Fiji strongly supports an ambitious legal instrument that is mandatory and legally binding, and includes a robust effective mechanism for transparency that tracks progress made by countries.

“We are fully committed to working with all parties to ensure that the new global treaty is ambitious and robust and will have a clear pathway in protecting human health and the environment from the adverse effects of plastic pollution,” stated Ms Sandeep Singh, of the Fiji Delegation as she took the floor at the INC-2 in Paris today.

Over the course of this week, the INC will negotiate what should be in the legal instrument to address plastic pollution known as Core Obligations, and how this should be done, also referred to as Means of Implementation.

For Fiji, this means the Core Obligations must have legally binding global rules across the whole life cycle of plastics to prevent, reduce, ban, and phase out problematic plastics, chemicals, polymers and products.  Problematic plastics are those that end up as waste, or are toxic, and cause harm to our environment while polymer is a raw material that makes up plastic.

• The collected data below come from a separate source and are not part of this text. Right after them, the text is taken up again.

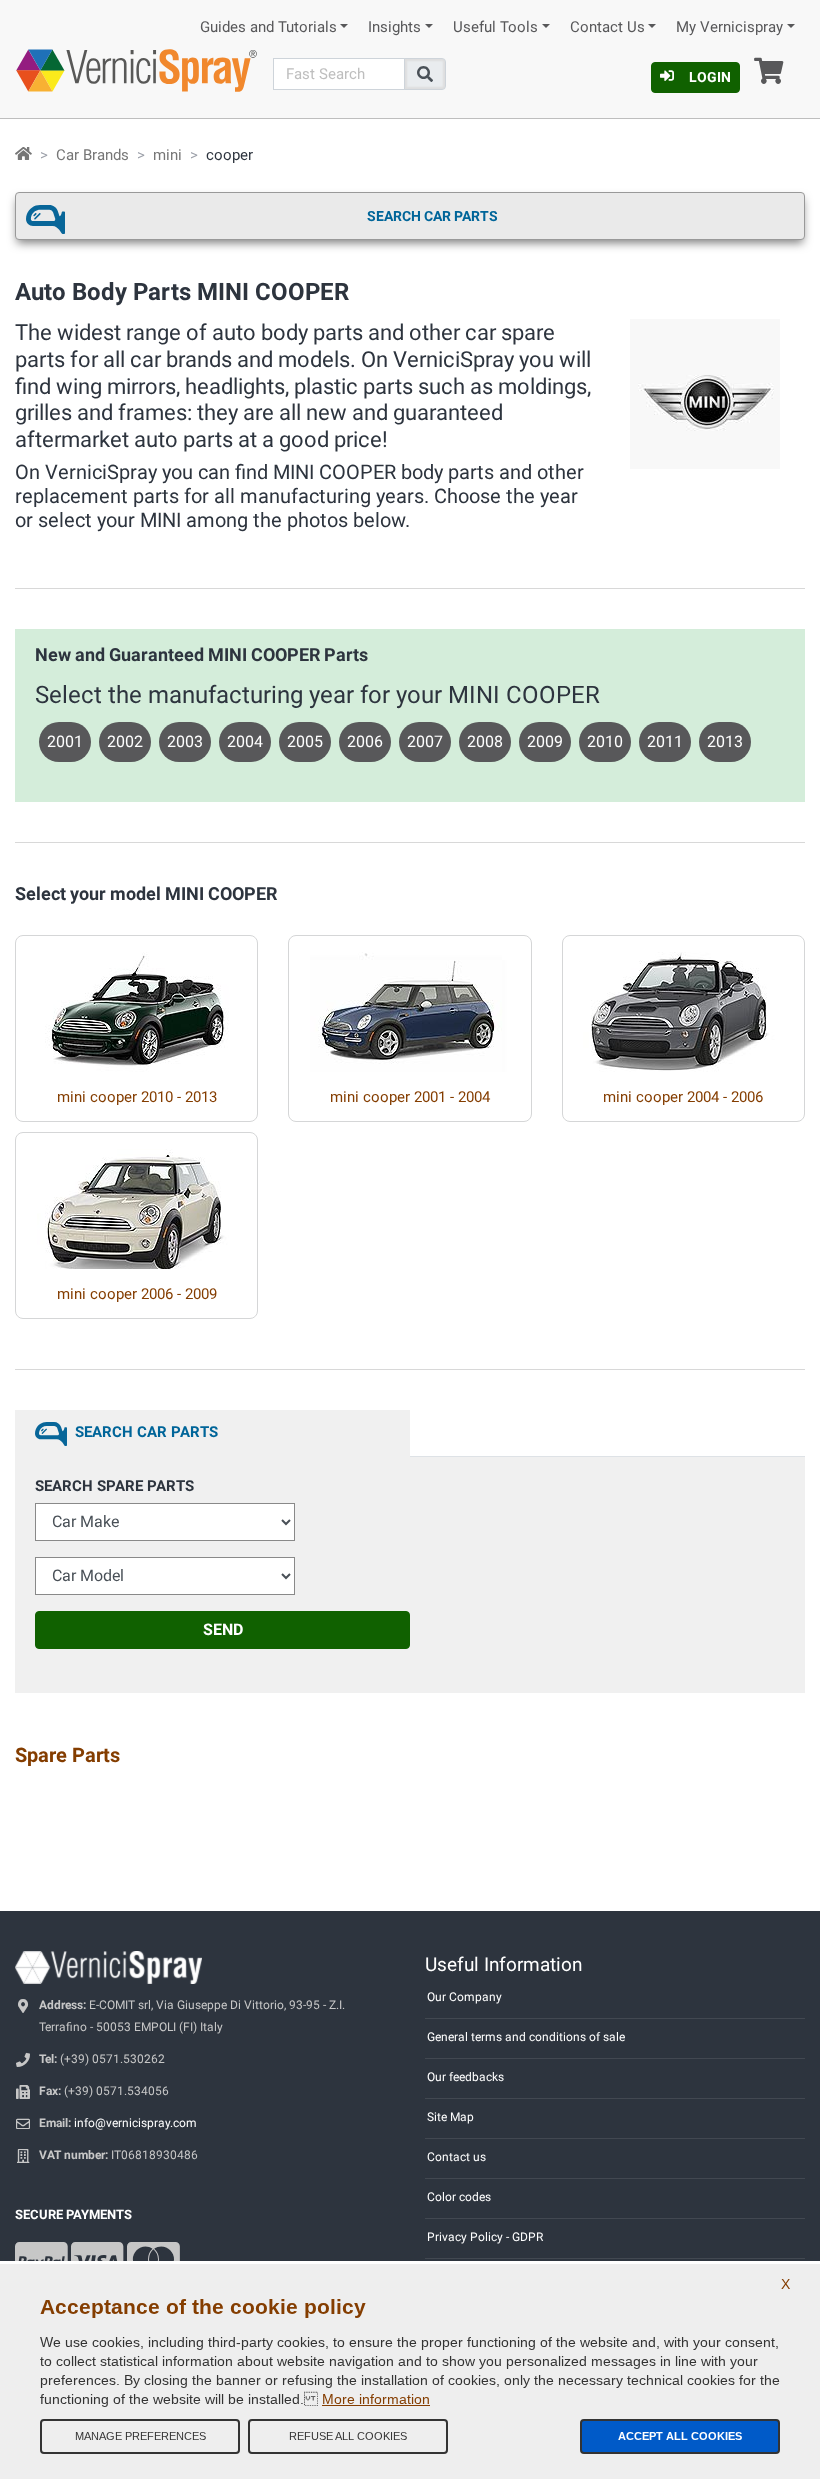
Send (223, 1629)
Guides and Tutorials (268, 27)
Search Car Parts (432, 216)
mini (167, 155)
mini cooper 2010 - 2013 (137, 1097)
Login (710, 77)
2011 (665, 741)
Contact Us (607, 27)
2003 (185, 741)
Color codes (459, 2197)
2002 (125, 741)
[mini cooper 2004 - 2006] (683, 1004)
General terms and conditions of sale (526, 2037)
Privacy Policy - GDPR (485, 2237)
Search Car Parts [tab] (146, 1432)
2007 (425, 741)
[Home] (23, 155)
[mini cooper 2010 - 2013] (137, 1004)
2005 (305, 741)
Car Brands (92, 155)
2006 (365, 741)
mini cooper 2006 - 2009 (137, 1294)
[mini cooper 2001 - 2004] (410, 1004)
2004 (245, 741)
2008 (485, 741)
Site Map (450, 2117)
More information (376, 2399)
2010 (605, 741)
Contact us (456, 2157)
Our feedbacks (465, 2077)
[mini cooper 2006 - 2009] (137, 1201)
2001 (65, 741)
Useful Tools (495, 27)
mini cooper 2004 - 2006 (683, 1097)
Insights (394, 27)
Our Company (464, 1997)
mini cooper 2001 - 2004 (410, 1097)
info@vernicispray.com (135, 2123)
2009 (545, 741)
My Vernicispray (729, 27)
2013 (725, 741)
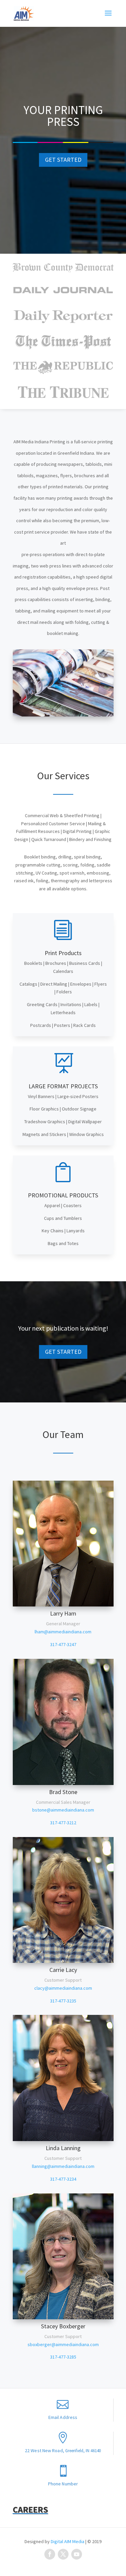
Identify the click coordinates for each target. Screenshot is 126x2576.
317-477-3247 (63, 1644)
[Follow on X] (63, 2554)
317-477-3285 (63, 2357)
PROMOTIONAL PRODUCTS (63, 1195)
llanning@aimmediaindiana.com (63, 2166)
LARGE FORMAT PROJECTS (63, 1086)
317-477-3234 (63, 2179)
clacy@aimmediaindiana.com (63, 1988)
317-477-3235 (63, 2001)
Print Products (63, 953)
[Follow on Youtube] (76, 2554)
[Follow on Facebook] (49, 2554)
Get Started (63, 159)
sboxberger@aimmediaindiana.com (63, 2344)
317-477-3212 (63, 1823)
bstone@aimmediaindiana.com (63, 1810)
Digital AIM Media (67, 2541)
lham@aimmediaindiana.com (63, 1632)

Fiji also calls for the new legally binding instrument to ensure the non-toxic and safe circulation and recycling of remaining plastics and to prioritise and reuse where possible.  Fiji also stated to the room of over close to 1,500 delegates that it must ensure the environmentally safe and sound management of plastic waste, including legacy plastic pollutants.

“The legally binding global measures should be underpinned by the necessary Means of Implementation that will allow to equitably and effectively implement the treaty while safeguarding against negative socio-economic impacts,” presented Ms Singh at the INC-2.

“We look forward to engaging with all parties in meaningful discussions this week with a view to start developing a zero-draft.”

The second Intergovernmental negotiating committee to develop an international legally binding instrument on plastic pollution, including in the marine environment is taking place in Paris France from 29 May to 2 June 2023.  

The Pacific Islands are represented by the Cook Islands, Federated States of Micronesia, Fiji, Kiribati, Nauru, Niue, Palau, Papua New Guinea, Samoa, Solomon Islands, Tuvalu and Vanuatu through the support of the Government of Australia and the United Nations.

They are supported by the Secretariat of the Pacific Regional Environment Programme (SPREP), working with partners the Pacific Islands Forum Secretariat, Office of the Pacific Ocean Commissioner, Environmental Investigation Agency, Centre for International Environmental Law, University of Wollongong, WWF and Massey University.